Note that since the NPC compares each observation with its own simulated distribution, there is no concern of data binning like for the VPC.
In the following example, the parameters of a two-compartment model with iv infusion and linear elimination are estimated on the remifentanil data set.
One can see the empirical CDF of remifentanil concentration in blue, compared to the theoretical CDF based on simulated data in black. The 90% prediction interval corresponding to the theoretical CDF is visualized as a light blue area. Discrepancies between the empirical CDF and this area are marked in red. The log-scale on the x-axis allows to focus on small observations. The plot shows that the model underpredicts small observations, and tends to overpredict some observations between 20 and 40 units.
- General: Add/remove legend or grid.
- Empirical distribution: Add/remove empirical CDF.
- Predicted median: Add/remove theoretical CDF.
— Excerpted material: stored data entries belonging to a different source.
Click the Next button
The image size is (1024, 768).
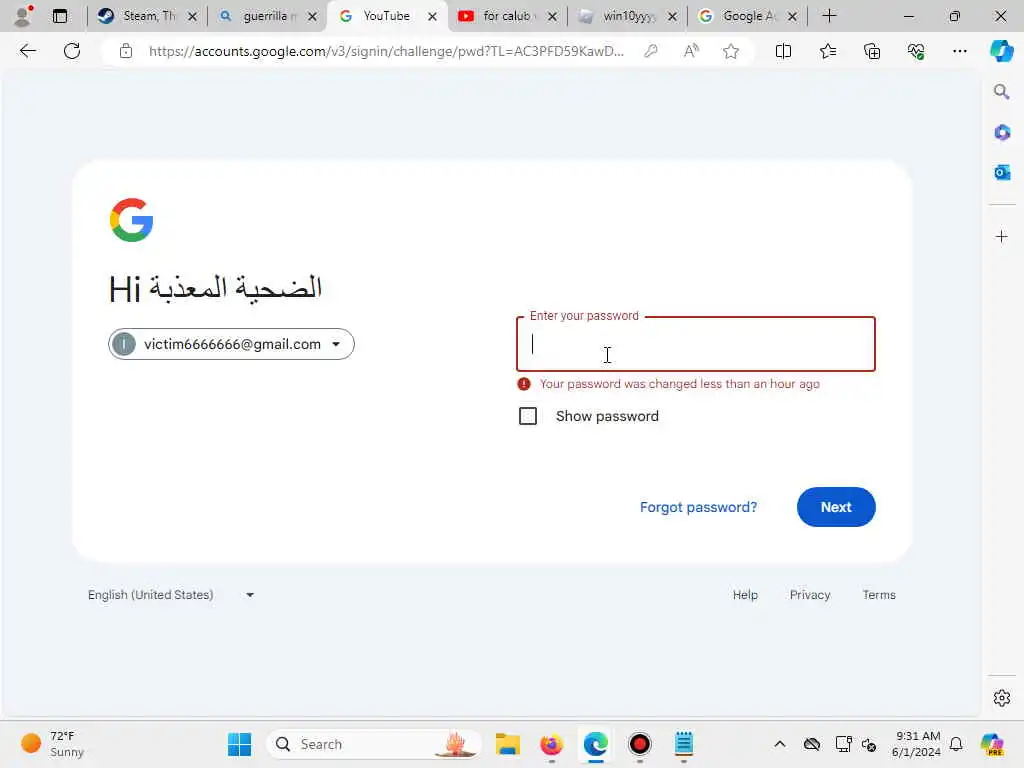pos(836,507)
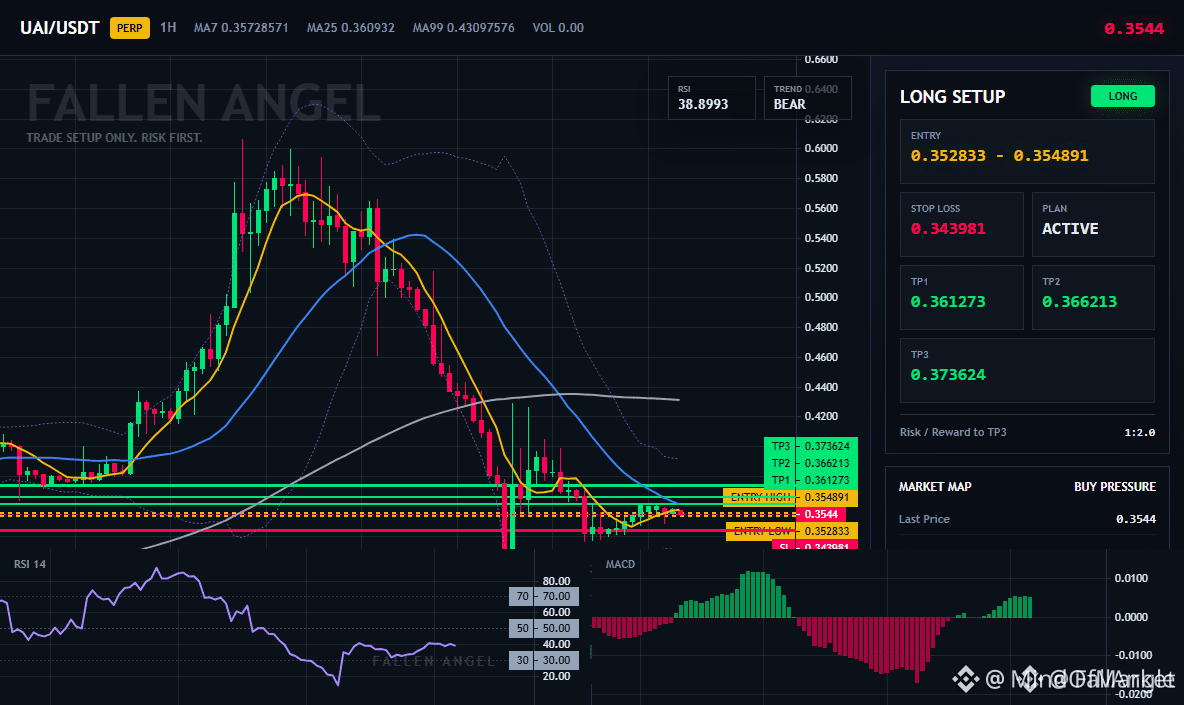The height and width of the screenshot is (705, 1184).
Task: Click the RSI 38.8993 info box
Action: [x=711, y=97]
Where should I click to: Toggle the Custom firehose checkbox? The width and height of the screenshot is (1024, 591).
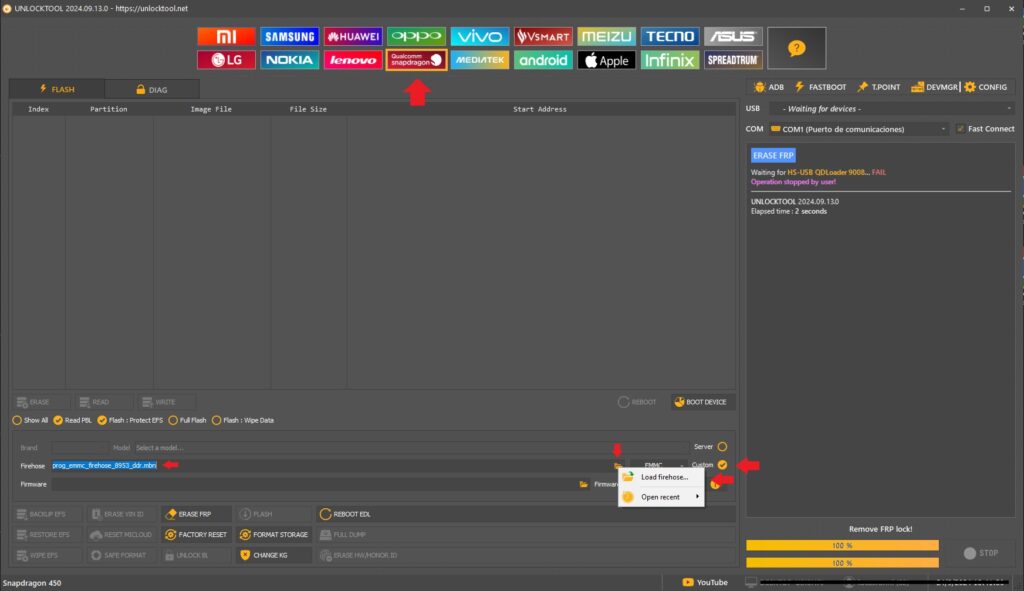click(722, 465)
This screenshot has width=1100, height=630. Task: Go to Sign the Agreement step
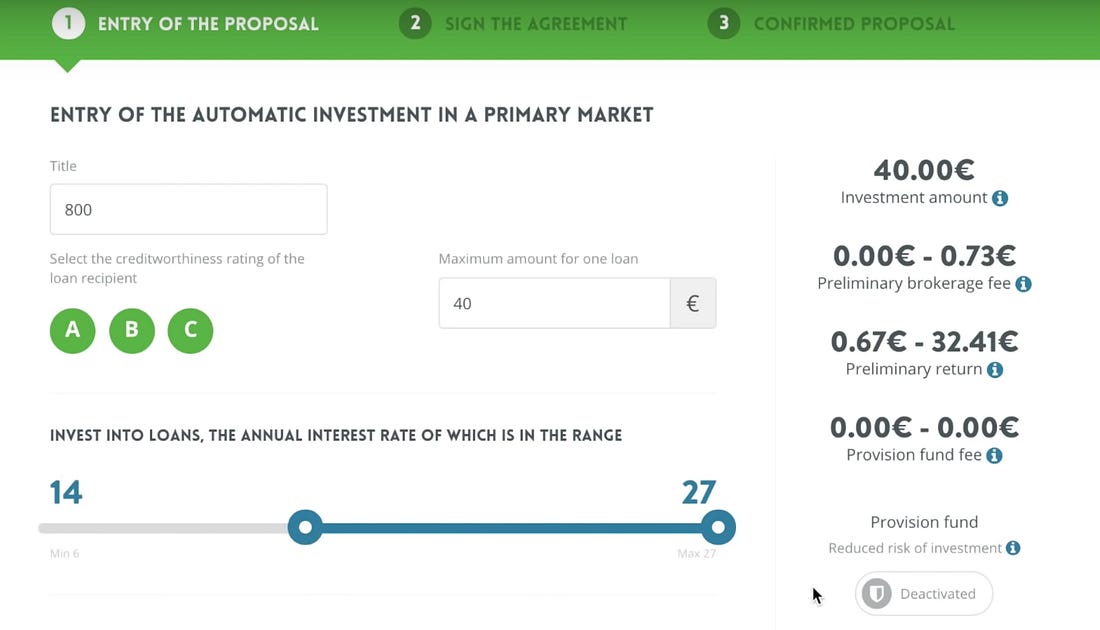514,23
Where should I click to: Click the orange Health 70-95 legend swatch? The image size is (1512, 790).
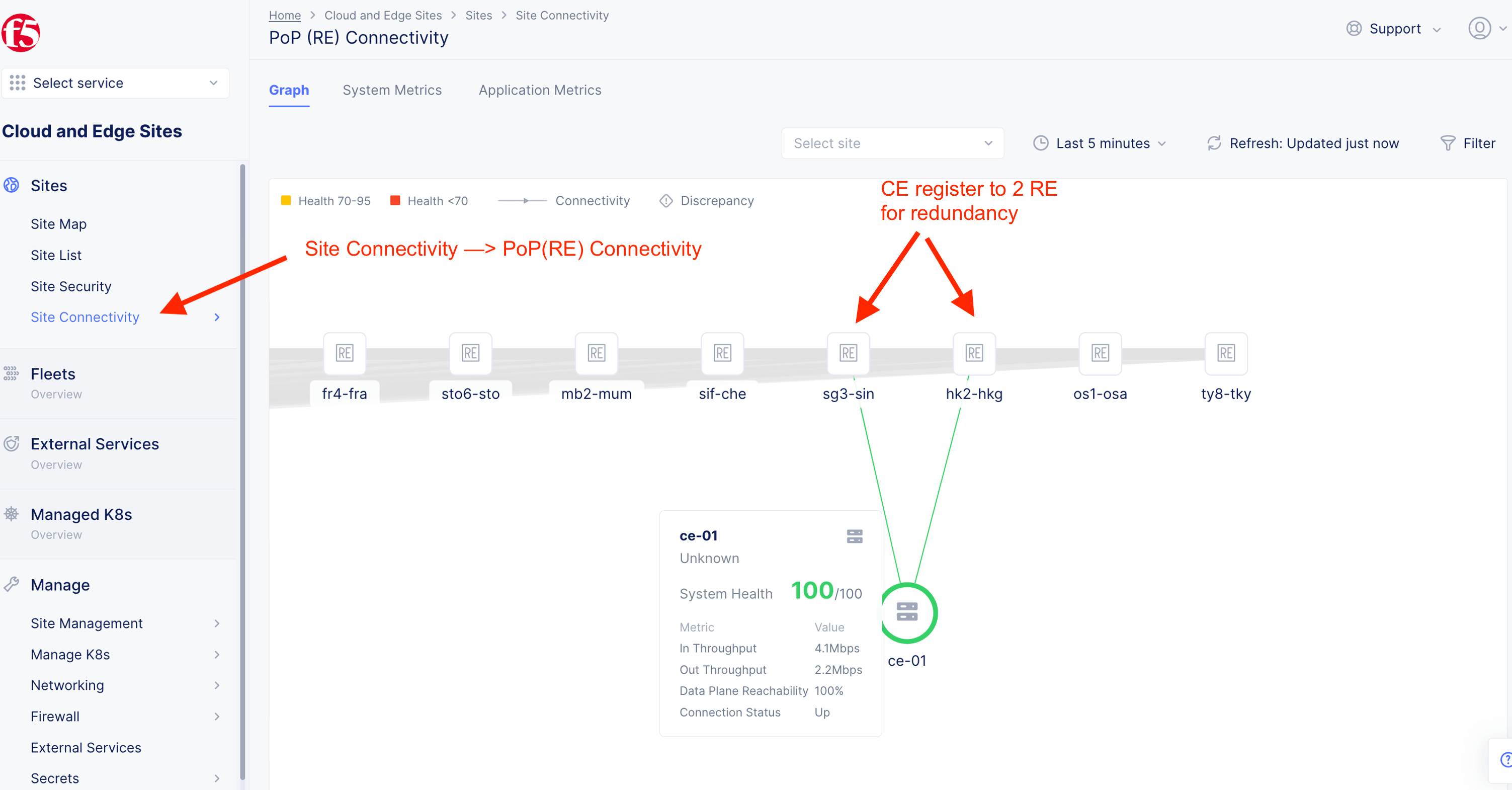(286, 200)
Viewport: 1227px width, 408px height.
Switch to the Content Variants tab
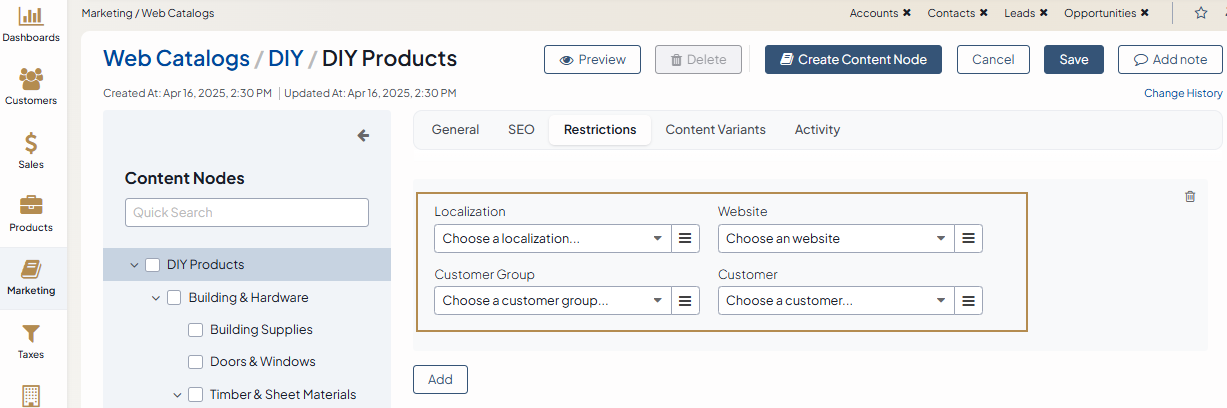(715, 130)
- Prediction interval: Add/remove the prediction interval for the theoretical CDF, and set the interpercentile level for the prediction interval (by default the level is 90) and its associated level.
- Outliers (area): Add/remove red areas indicating where the empirical CDF is outside the prediction interval.
- Set the number of evaluation points in the NPC.
- Use BLQ: Choose to use BLQ data or to ignore it to compute the VPC. BLQ data can be simulated, or can be equal to the limit of quantification (LOQ). The latter case induces strong bias.